Abiraterone acetate (AA) works more directly, by interfering with Cytochrome P450 17A1, an enzyme that is used in testosterone production in the testicles, adrenals, and some prostate cancer cells. It is called an anti-androgen.
Since AA shuts down testosterone production pretty much everywhere, at a molecular level, it seemed to me that ADT wasn't really necessary.
It turns out it isn't. Two abstracts from ACCO 2019 discuss small trials where they compared AA alone versus ADT + AA (AA is almost always given with prednisone.)
abstracts.asco.org/239/Abst...
This paper describes a randomized trial with 67 patients with mCRPC. Half received continued androgen-deprivation therapy (ADT) plus abiraterone acetate plus prednisone (AA+P) or AA+P alone. In all patients, median testosterone levels remained below castrate levels throughout treatment. Unlike ADT, with AA+P alone testosterone production recovered rapidly, within 28 days of stopping treatment.
abstracts.asco.org/239/Abst...
This paper describes a similar trial, retrospective rather than randomized, of 57 consecutive patients with mCRPC. 36 were treated with AA+ADT, 10 received AA alone, and 11 initially received AA+ADT and transitioned to AA alone.

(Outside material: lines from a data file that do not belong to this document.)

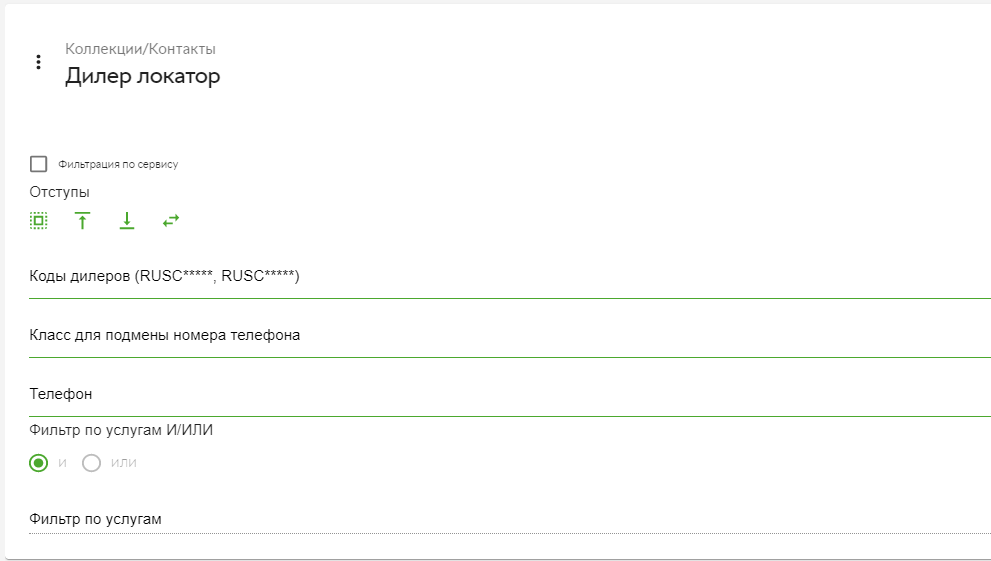The width and height of the screenshot is (991, 561).
Task: Select the 'и' radio button
Action: (39, 463)
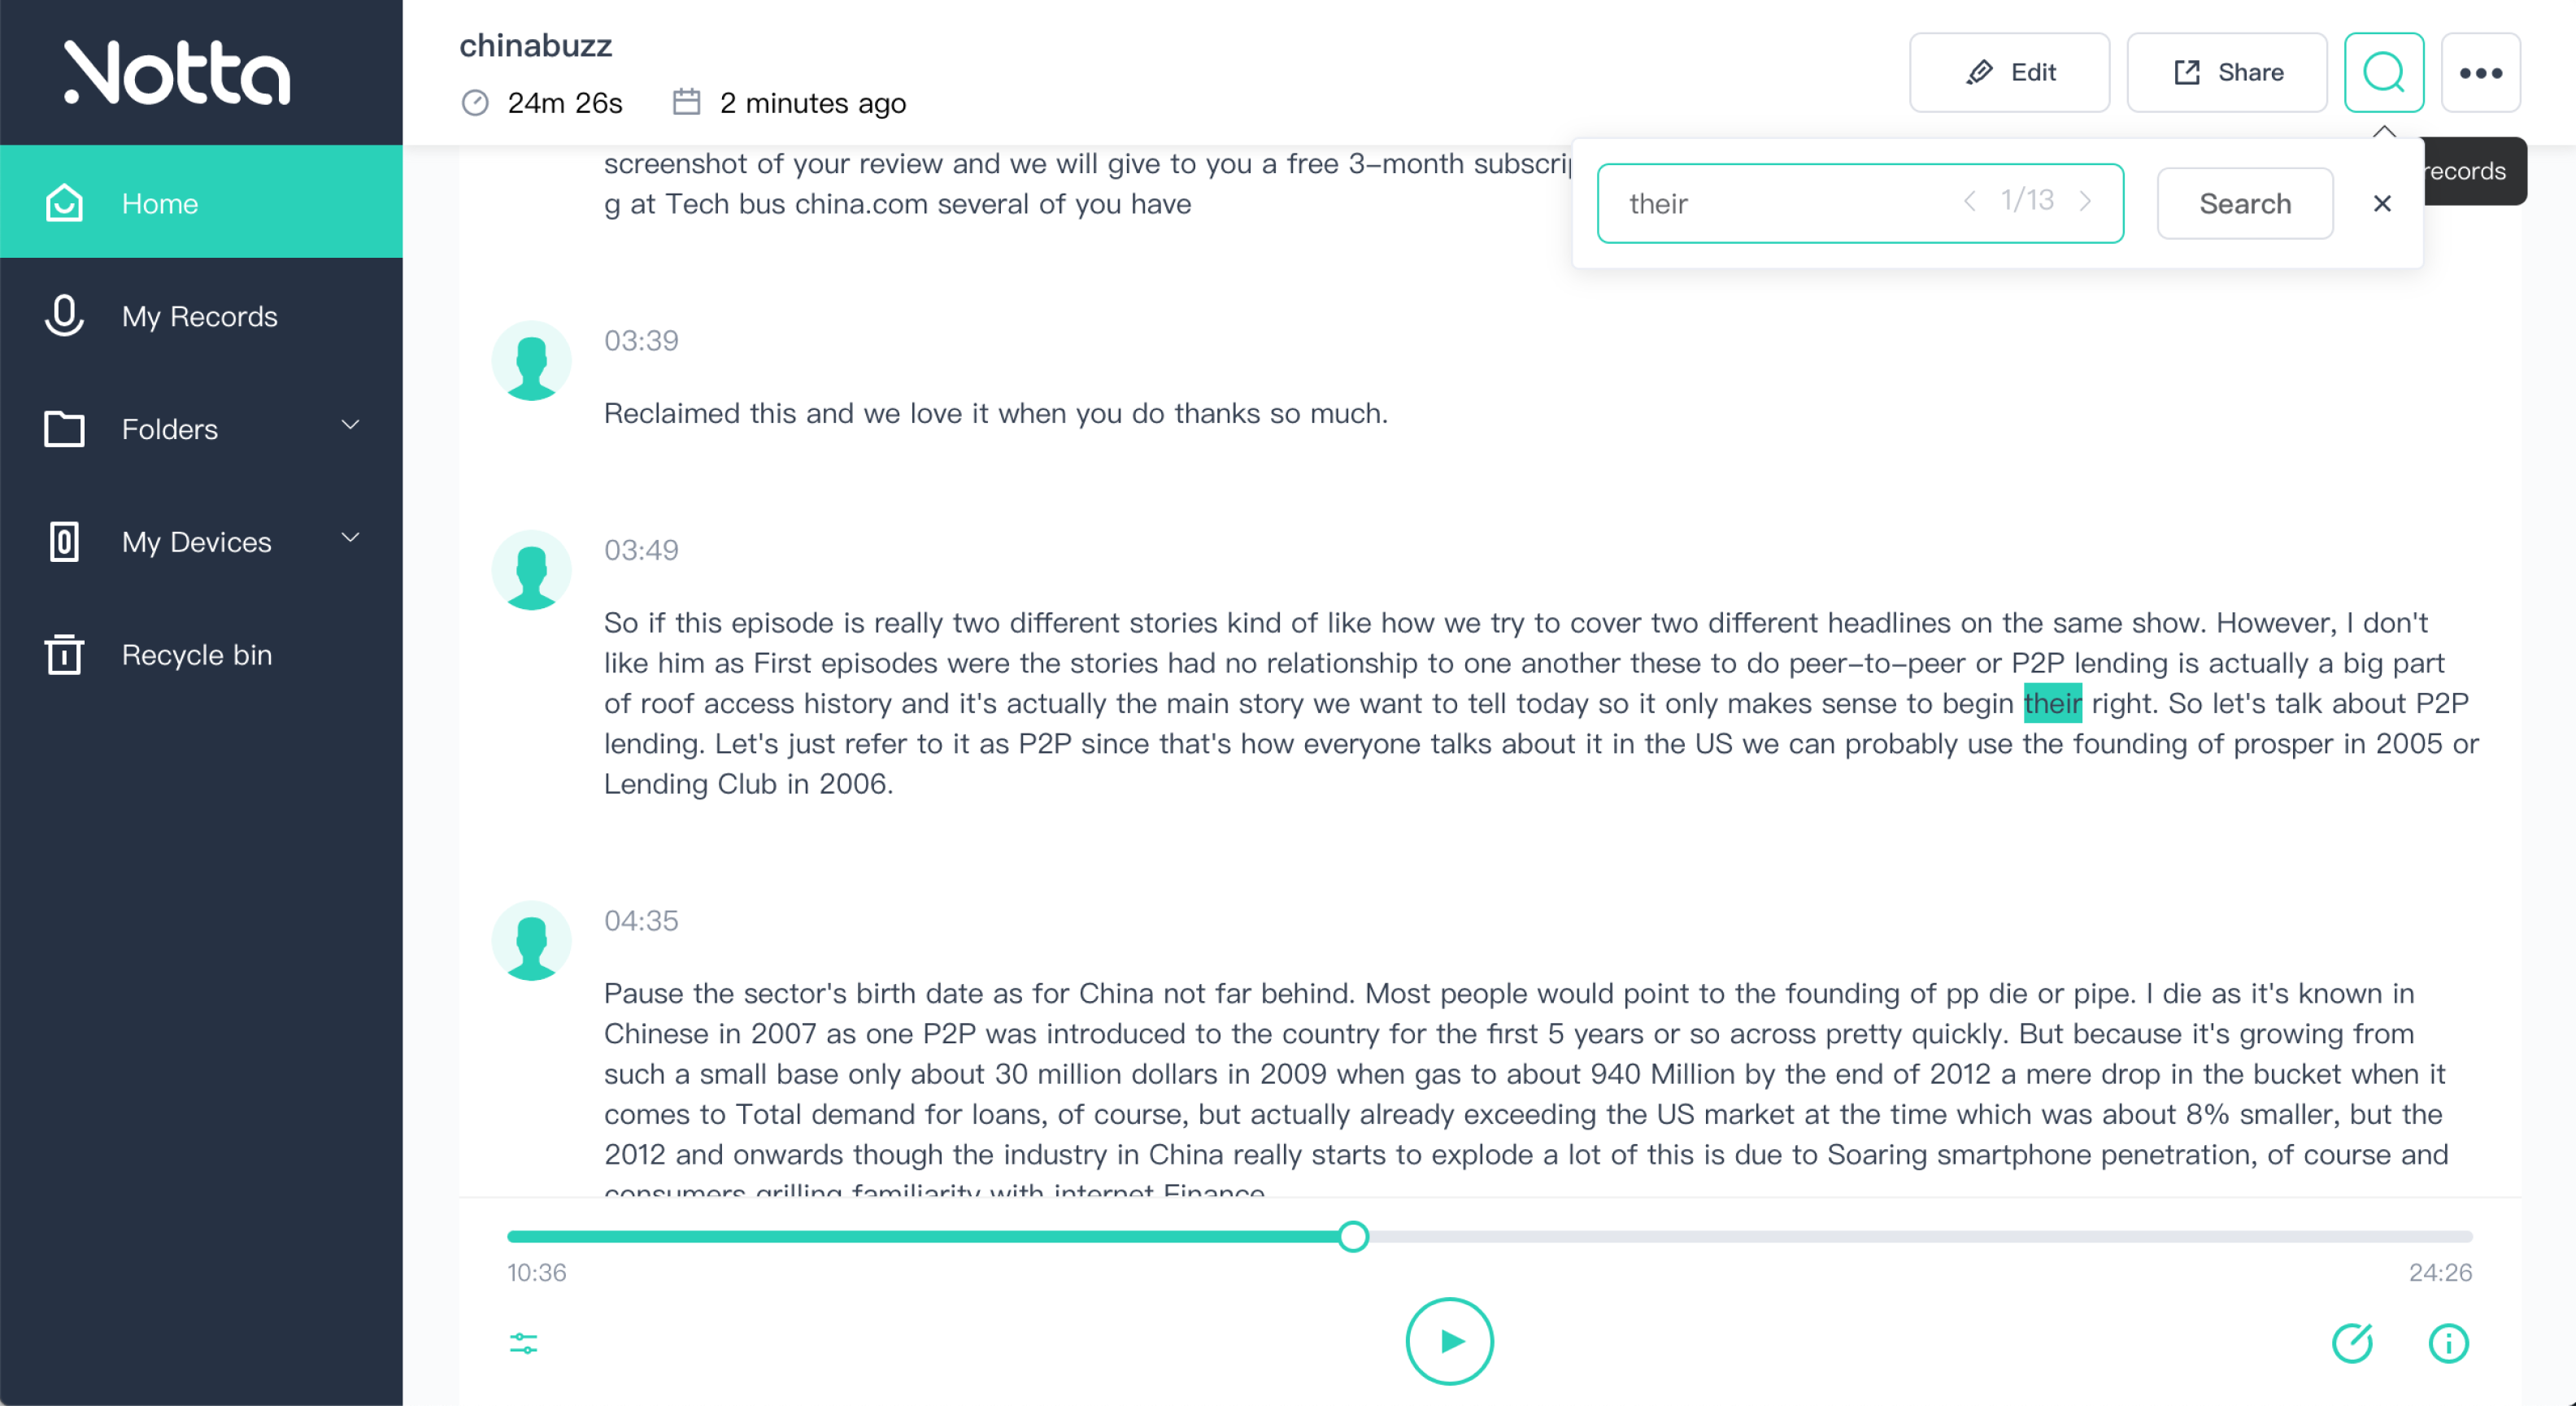Viewport: 2576px width, 1406px height.
Task: Go to next search match
Action: 2086,202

Castrate levels of testosterone were maintained with all groups. The authors discussed the cost savings; in the US Lupron is roughly $1000 for a monthly dose. I found this curious, as Zytiga brand AA is about $10,000 a month. There are savings, but they are at most 9% or so.
So the combination of AA + ADT has been given to hundreds of thousands of men over the past 8 years because that's how it was done in the original clinical trials. A huge waste of time and money for lack of will or ability to think clearly about the issue.
These findings will take a while to find their way into the clinic, but I intend to discuss it with my MO at our next meeting. There are implications for those interested in integrating evolutionary dynamics into prostate cancer treatments. We can start and stop testosterone production much faster and without the need for an injection.